Für das schwedische Start-up, das erst im Sommer 2018 gegründet wurde, ist eine so durchgeregelte Versicherungspflicht wie in Deutschland ungewohnt: „In den Märkten, in denen wir aktiv sind, gibt es neben Deutschland nur ein weiteres Land, das eine Versicherungspflicht hat – und das ist Dänemark“, erklärt Claus Unterkircher, der bei Voi das Geschäft im deutschsprachigen Raum (Deutschland, Österreich, Schweiz) verantwortet. Dennoch versuche Voi in allen Märkten „freiwillig und zusätzlich“ eine Versicherung anzubieten. In Österreich arbeite das Unternehmen zum Beispiel mit der Wiener Städtischen Versicherung zusammen, erklärt Unterkircher.
Die Versicherung in Deutschland werde ebenfalls eine Deckungssumme von 100 Millionen Euro umfassen, die Schäden an Dritten abdeckt. „Sollte ein Kunde einen gemieteten Scooter aber selbst beschädigen, so muss diesen Schaden der Kunde tragen“, sagt Unterkircher.

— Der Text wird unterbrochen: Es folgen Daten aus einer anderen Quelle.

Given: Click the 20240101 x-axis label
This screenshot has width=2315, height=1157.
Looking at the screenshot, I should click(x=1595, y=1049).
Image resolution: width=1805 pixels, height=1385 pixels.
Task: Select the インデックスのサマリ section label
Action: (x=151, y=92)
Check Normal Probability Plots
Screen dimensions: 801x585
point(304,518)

Den Preis der Versicherung werde Voi in Deutschland vorerst nicht auf den Kunden abwälzen. „Da Deutschland allerdings das erste Land ist, das die Versicherung so detailliert regelt, müssen wir auch hier neue Erfahrungen sammeln und das nach einer Zeit analysieren.“ Außerdem wittert Unterkircher noch etwas anderes: Die DEVK arbeite „sehr eng“ mit der Deutschen Bahn zusammen. „Dadurch kommen wir durch die Versicherung auch an einen möglicherweise neuen strategischen Partner heran.“
Neben der DEVK will auch die Allianz den Scooter-Verleihern einen Versicherungsschutz anbieten. Für Sharing-Anbieter „wird es deutlich teurer werden“ als für Privatkunden, teilte ein Sprecher der Versicherung der WirtschaftsWoche mit. Für die Endkunden wäre eine Lösung, wie sie Voi und der DEVK vorschwebt, am bequemsten. So könnten sie den Roller per App in der Stadt ausleihen und die Haftpflicht wäre direkt dabei.
Doch gerade für private Fahrer, die ab Juni aus einer Vielzahl an Versicherungen und auch Scooter-Modellen wählen können, hat Versicherungsexperte Opfermann von der Verbraucherzentrale NRW einen Rat: „Ich empfehle Verbrauchern dringend, die Abstimmung im Bundesrat abzuwarten und erst in den kommenden Wochen Ausschau nach Modellen zu halten, die die Anforderungen des Gesetzgebers auch erfüllen.“ Wer nun vorschnell einen vermeintlich günstigen Tretroller kaufe, der die Anforderungen aber nicht erfüllt, werde diesen dann nicht im Straßenverkehr benutzen dürfen. „Es lohnt sich, mit Neuanschaffungen abzuwarten.“ Außerdem gelte bei den Versicherungen der Scooter wie bei allen Haftplicht-Versicherungen: „regelmäßig Angebote vergleichen“.